Hannah, Gordano School
The Stars at Oktober Bend
Creative and clever, Glenda Millard has written a unique tale of loss, pain and beauty. She has taken the classic story of a young person unable to find someone else for consolation or love, but put an original twist on it. Alice Nightingale, the intriguing and individual main character, represents an insecurity of many teenage girls and their rush to mature, while maintaining a diverse personality. There are heart-wrenching and sensitive relationships between the characters and the development of them was mostly excellent.
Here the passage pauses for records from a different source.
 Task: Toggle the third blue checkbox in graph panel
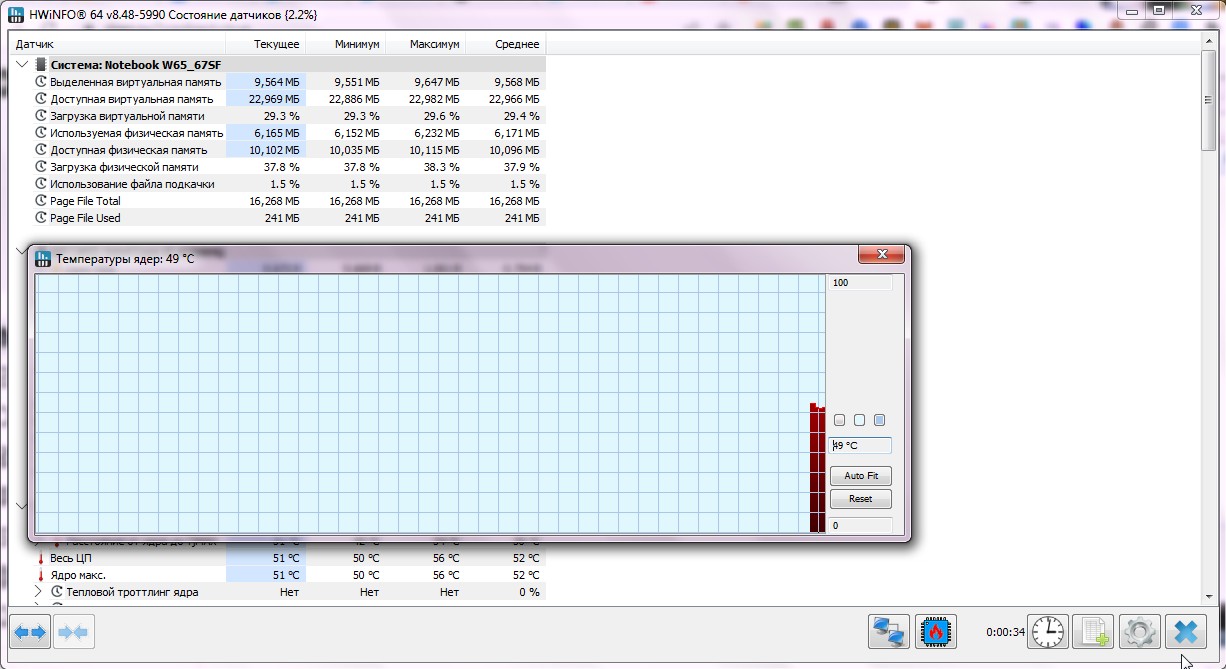tap(880, 420)
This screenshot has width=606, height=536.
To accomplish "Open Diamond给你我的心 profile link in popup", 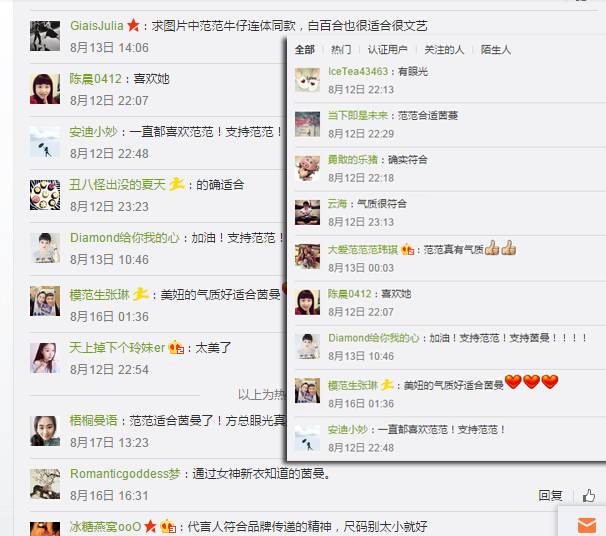I will [373, 338].
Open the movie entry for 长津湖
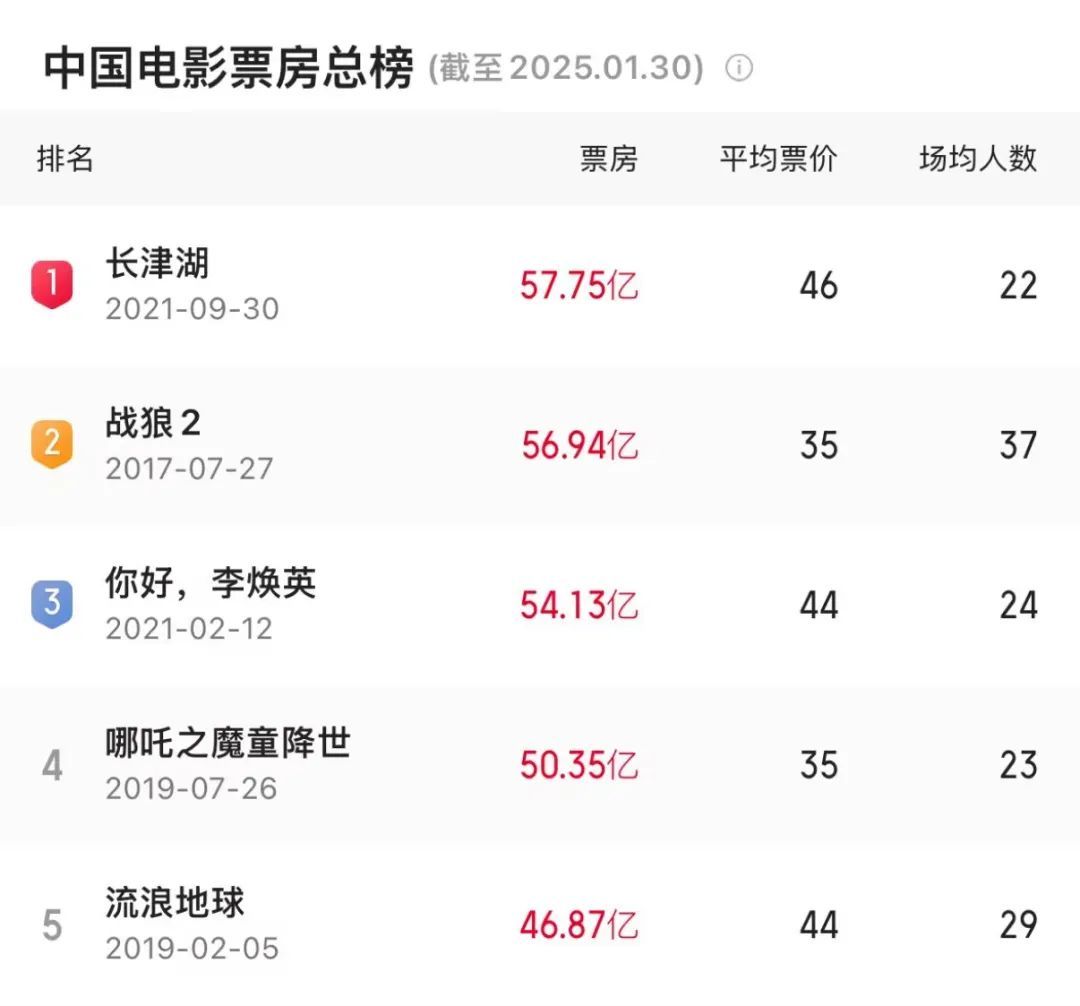This screenshot has width=1080, height=1006. click(155, 265)
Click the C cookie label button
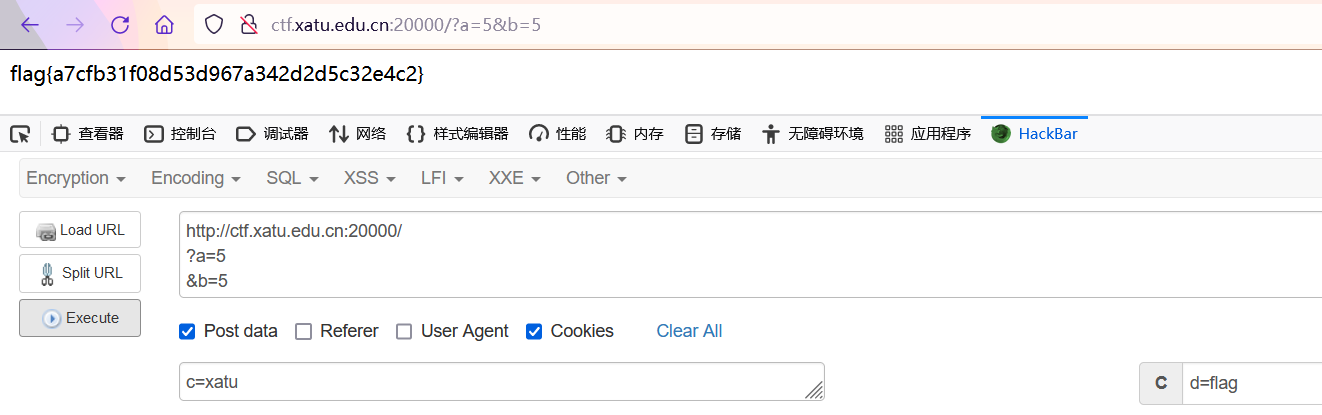The height and width of the screenshot is (415, 1322). [1161, 383]
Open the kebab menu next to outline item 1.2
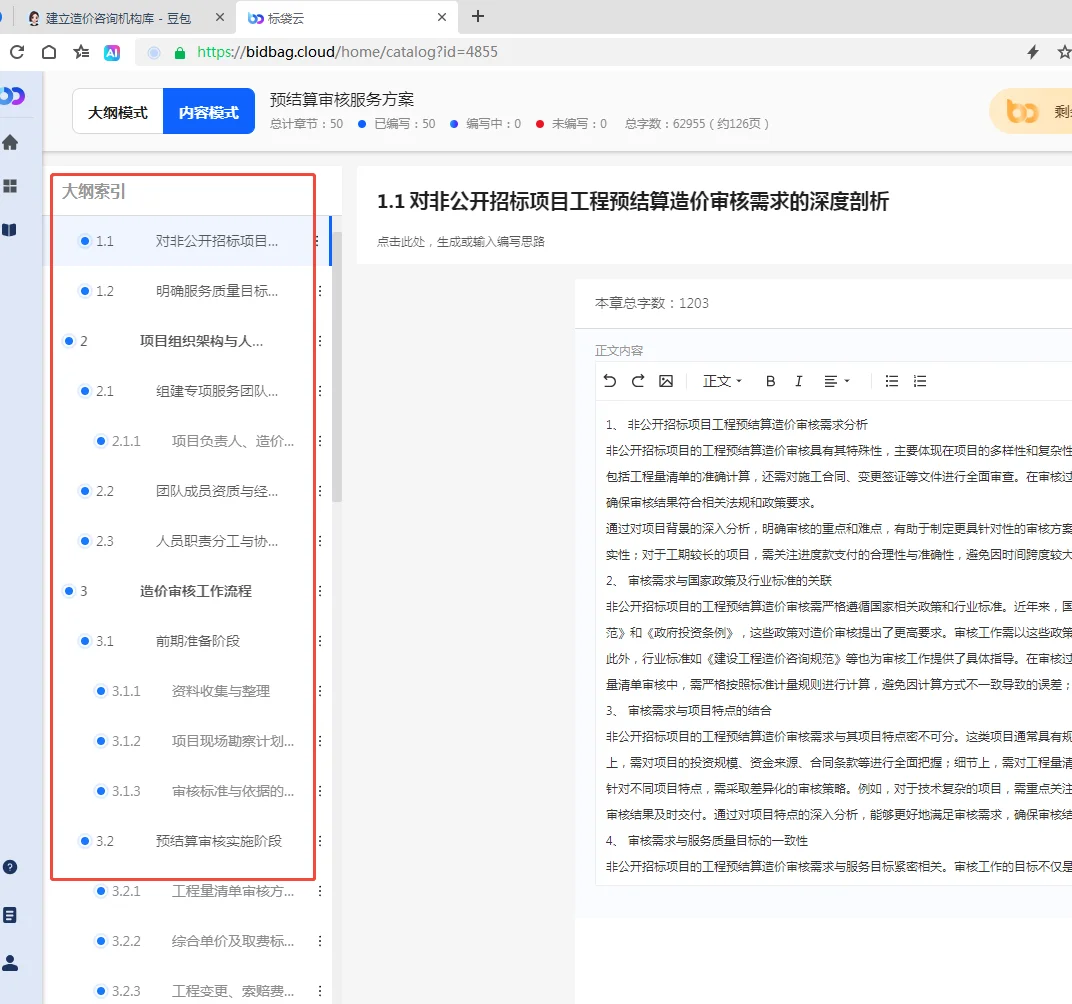Viewport: 1072px width, 1004px height. coord(319,291)
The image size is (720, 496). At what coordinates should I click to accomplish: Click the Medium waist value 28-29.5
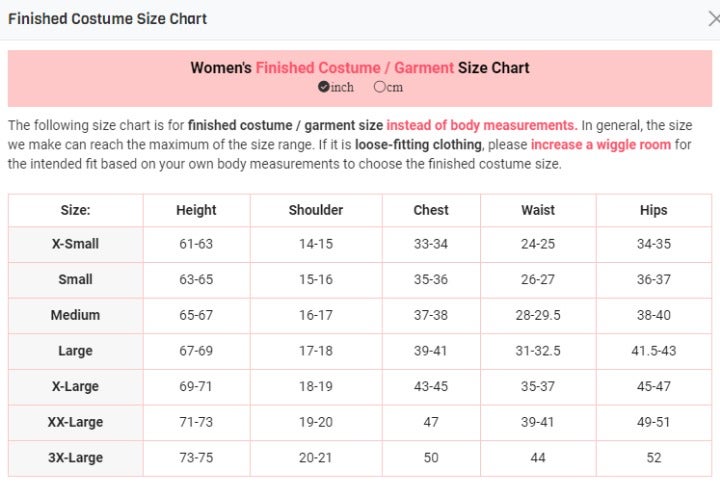(538, 315)
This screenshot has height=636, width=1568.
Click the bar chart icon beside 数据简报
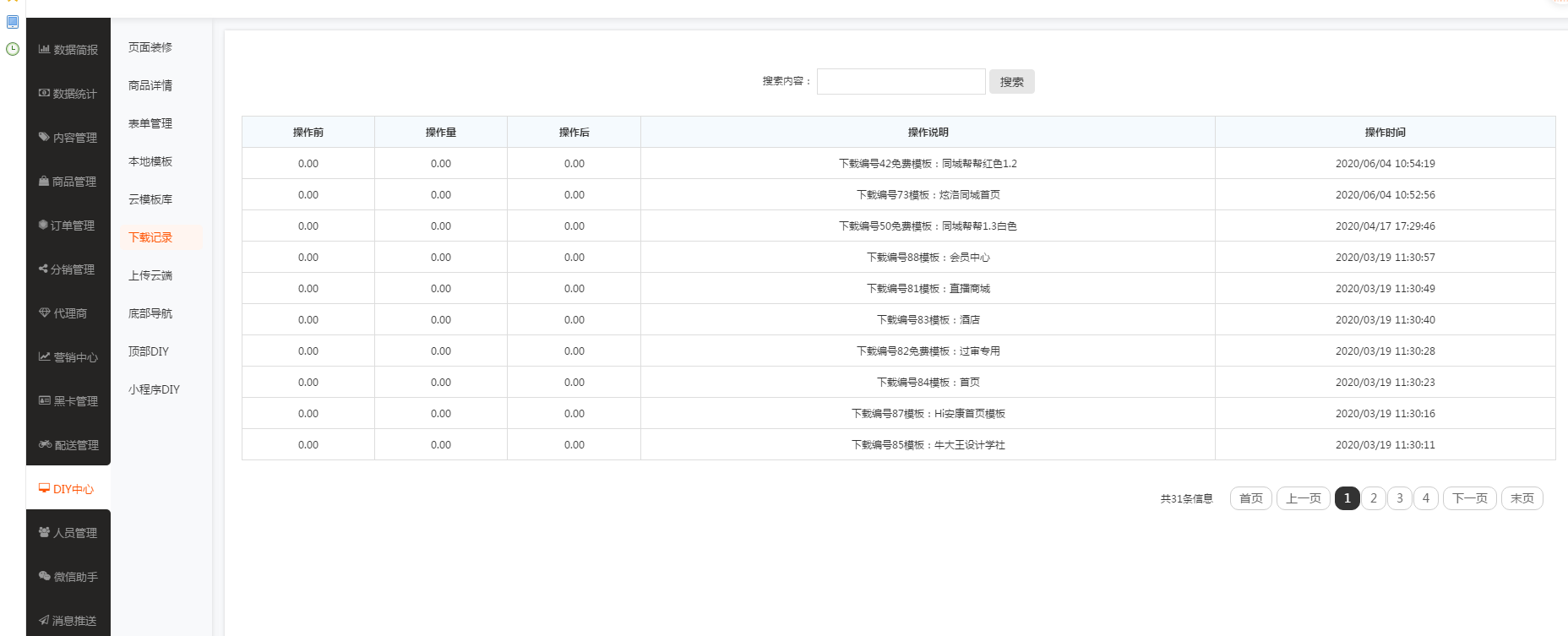[x=44, y=50]
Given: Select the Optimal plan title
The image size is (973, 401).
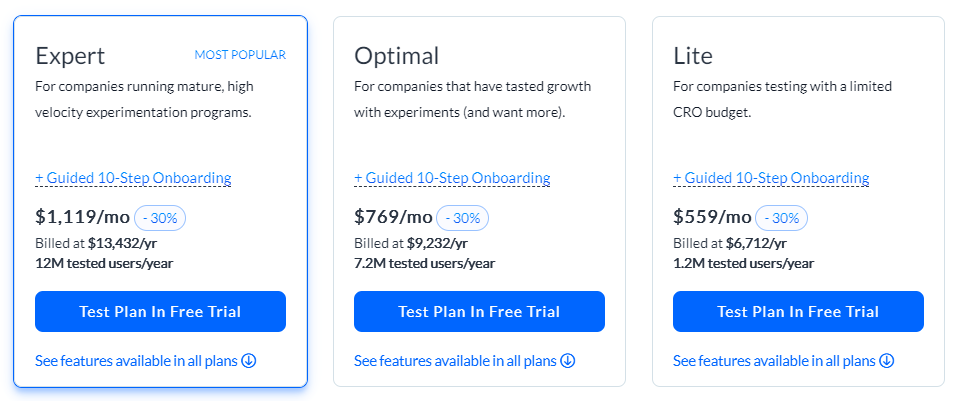Looking at the screenshot, I should 396,56.
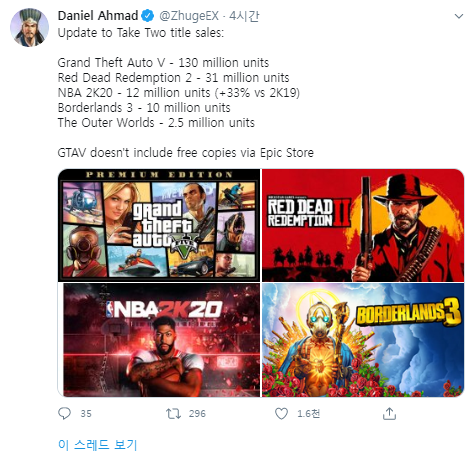Click the 35 replies count
This screenshot has width=472, height=457.
(86, 414)
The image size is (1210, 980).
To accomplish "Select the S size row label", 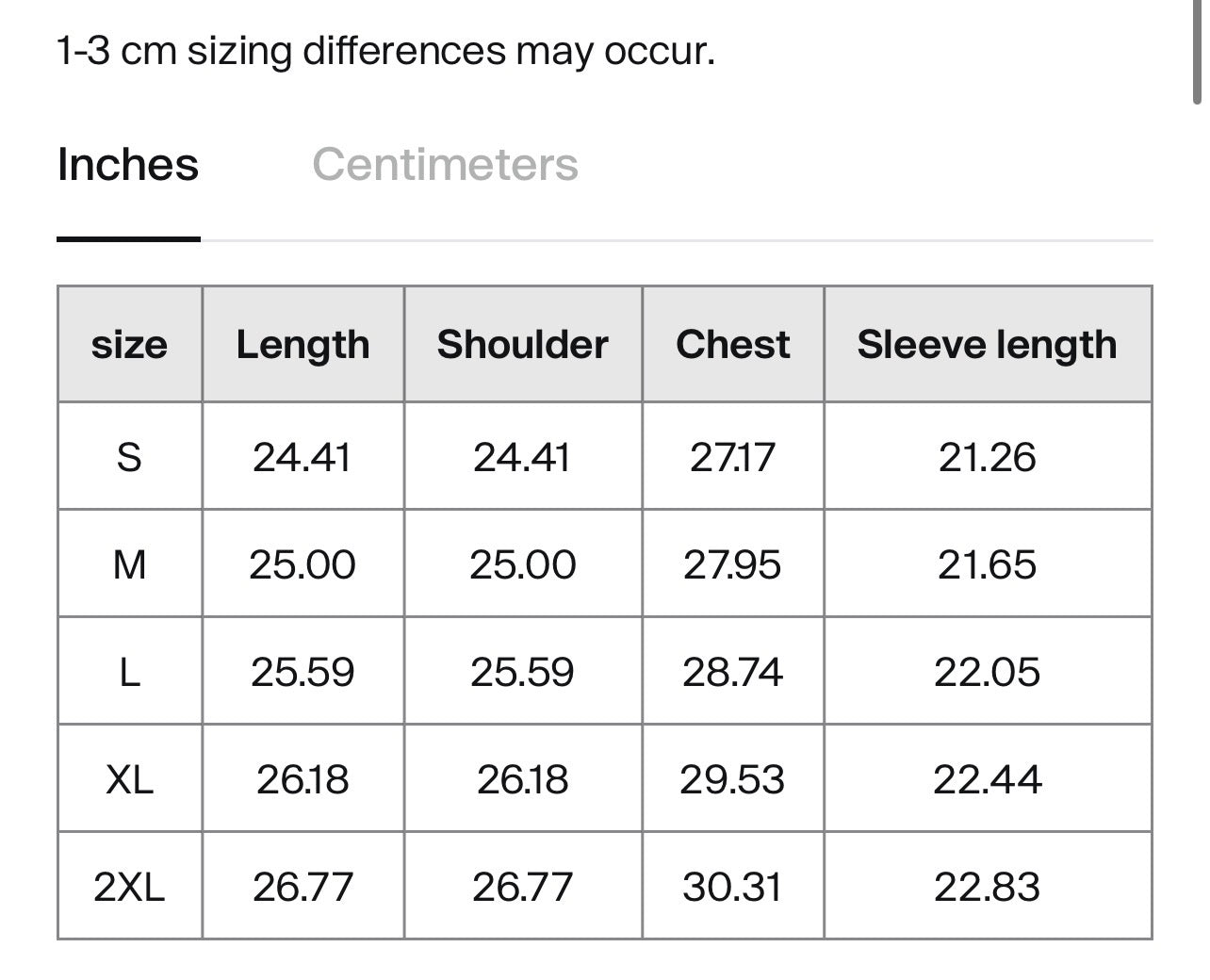I will point(130,457).
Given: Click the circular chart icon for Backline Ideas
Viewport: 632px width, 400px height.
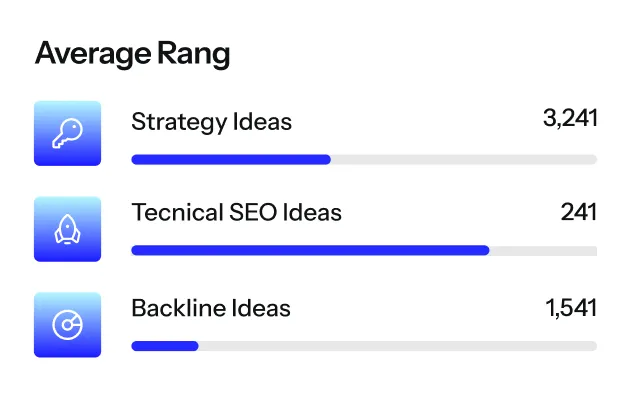Looking at the screenshot, I should (67, 325).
However that statement, in my opinion, excludes the relationship between Alice and Manny James. Manny's backstory was certainly different and interesting, but it seems almost unclear how the pair came together - Manny's reasons for seeking out Alice appeared unrelated to love at times and it is not made apparent what draws them to each other.
Also, Alice's writing and thoughts are frankly bewildering to follow. Admittedly, this was undoubtedly an intentional technique that had an effect that allowed he reader to delve deeper into the story. This being said, though, I think it also complicated my understanding of the story.
Furthermore, towards the end, the structure seems loose and not linked well to the rest of the plotline.
The constant repetition of the grammatical errors (despite them being deliberate), were frustrating and tedious to read and tainted my enjoyment of the book.
In a nutshell, although it was an exciting concept, it unfortunately failed to grasp my attention.